→ **Exercise**
When you reach the line with "Chaos Computer Club e.V (605, 2071)" in the data below, begin printing lines exactly, and stop once the line with "[application] (735, 595)" has been printed.

____ Data shown

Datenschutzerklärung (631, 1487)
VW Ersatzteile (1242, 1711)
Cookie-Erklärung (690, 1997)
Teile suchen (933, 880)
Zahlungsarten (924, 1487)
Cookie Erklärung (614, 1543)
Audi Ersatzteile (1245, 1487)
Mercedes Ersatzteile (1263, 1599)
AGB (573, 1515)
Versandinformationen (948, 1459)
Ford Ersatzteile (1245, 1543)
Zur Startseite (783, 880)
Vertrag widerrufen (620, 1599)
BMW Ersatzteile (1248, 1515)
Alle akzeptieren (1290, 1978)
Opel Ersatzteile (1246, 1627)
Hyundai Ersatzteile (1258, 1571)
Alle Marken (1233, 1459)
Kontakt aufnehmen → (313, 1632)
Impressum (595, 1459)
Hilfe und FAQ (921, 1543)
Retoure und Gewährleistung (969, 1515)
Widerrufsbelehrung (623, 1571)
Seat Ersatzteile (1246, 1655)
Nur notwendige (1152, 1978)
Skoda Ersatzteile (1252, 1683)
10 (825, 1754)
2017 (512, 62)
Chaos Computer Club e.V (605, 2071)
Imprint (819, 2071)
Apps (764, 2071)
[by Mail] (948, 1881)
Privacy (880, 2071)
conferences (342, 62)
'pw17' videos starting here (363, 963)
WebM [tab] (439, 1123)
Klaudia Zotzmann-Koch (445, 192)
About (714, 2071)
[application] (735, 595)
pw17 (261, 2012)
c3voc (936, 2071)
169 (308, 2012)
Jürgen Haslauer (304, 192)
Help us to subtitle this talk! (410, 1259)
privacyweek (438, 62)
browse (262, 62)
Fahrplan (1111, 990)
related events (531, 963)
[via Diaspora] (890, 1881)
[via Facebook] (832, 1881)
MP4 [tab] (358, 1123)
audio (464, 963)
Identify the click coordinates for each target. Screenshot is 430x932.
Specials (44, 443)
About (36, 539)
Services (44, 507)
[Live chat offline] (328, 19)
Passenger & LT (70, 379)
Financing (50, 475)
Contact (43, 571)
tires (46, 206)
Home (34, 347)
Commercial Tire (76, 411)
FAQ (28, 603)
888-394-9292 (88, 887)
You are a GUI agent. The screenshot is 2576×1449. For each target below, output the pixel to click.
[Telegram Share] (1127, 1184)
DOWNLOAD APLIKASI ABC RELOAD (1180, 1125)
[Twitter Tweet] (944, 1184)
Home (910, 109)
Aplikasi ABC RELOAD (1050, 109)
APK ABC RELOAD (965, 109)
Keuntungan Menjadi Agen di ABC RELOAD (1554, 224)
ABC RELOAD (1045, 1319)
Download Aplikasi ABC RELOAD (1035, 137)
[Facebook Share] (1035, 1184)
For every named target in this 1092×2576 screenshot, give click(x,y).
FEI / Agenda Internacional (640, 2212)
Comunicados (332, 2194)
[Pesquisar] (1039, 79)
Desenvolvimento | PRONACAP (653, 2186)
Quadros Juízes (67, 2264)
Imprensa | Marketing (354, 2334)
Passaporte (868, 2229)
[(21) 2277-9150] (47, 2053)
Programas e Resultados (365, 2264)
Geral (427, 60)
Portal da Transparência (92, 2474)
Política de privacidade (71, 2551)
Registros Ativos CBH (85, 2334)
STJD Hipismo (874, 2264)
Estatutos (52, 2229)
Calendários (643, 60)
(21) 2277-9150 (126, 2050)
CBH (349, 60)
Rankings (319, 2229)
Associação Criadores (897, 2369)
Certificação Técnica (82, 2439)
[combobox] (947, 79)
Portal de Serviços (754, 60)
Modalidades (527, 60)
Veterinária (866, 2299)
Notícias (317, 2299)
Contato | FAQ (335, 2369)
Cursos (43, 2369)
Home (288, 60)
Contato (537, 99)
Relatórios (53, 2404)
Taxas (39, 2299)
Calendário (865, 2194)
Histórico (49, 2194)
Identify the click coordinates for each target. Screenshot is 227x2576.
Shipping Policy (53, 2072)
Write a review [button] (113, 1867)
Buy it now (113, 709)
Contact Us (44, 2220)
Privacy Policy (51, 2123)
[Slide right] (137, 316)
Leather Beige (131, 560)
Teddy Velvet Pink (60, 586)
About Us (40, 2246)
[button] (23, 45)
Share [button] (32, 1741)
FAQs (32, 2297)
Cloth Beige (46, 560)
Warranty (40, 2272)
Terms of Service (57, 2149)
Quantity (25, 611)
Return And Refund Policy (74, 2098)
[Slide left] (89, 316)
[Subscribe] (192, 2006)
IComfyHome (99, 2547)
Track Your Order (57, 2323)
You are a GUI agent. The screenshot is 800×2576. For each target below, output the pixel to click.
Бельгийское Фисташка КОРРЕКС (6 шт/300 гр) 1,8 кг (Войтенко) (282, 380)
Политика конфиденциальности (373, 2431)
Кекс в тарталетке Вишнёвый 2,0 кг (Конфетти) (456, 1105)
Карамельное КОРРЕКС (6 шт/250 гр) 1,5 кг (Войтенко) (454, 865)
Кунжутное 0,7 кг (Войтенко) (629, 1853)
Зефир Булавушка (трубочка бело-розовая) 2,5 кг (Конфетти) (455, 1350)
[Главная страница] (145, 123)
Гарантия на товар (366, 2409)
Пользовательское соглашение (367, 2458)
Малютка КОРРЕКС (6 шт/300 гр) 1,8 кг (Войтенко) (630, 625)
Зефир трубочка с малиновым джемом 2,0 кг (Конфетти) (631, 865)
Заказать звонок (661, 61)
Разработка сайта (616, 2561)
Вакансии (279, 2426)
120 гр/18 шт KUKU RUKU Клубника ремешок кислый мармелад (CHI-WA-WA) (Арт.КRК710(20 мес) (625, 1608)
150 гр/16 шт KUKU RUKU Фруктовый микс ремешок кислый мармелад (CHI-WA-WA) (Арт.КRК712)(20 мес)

________

→ **Result of the exercise**
Chaos Computer Club e.V (605, 2071)
Imprint (819, 2071)
Apps (764, 2071)
[by Mail] (948, 1881)
Privacy (880, 2071)
conferences (342, 62)
'pw17' videos starting here (363, 963)
WebM [tab] (439, 1123)
Klaudia Zotzmann-Koch (445, 192)
About (714, 2071)
[application] (735, 595)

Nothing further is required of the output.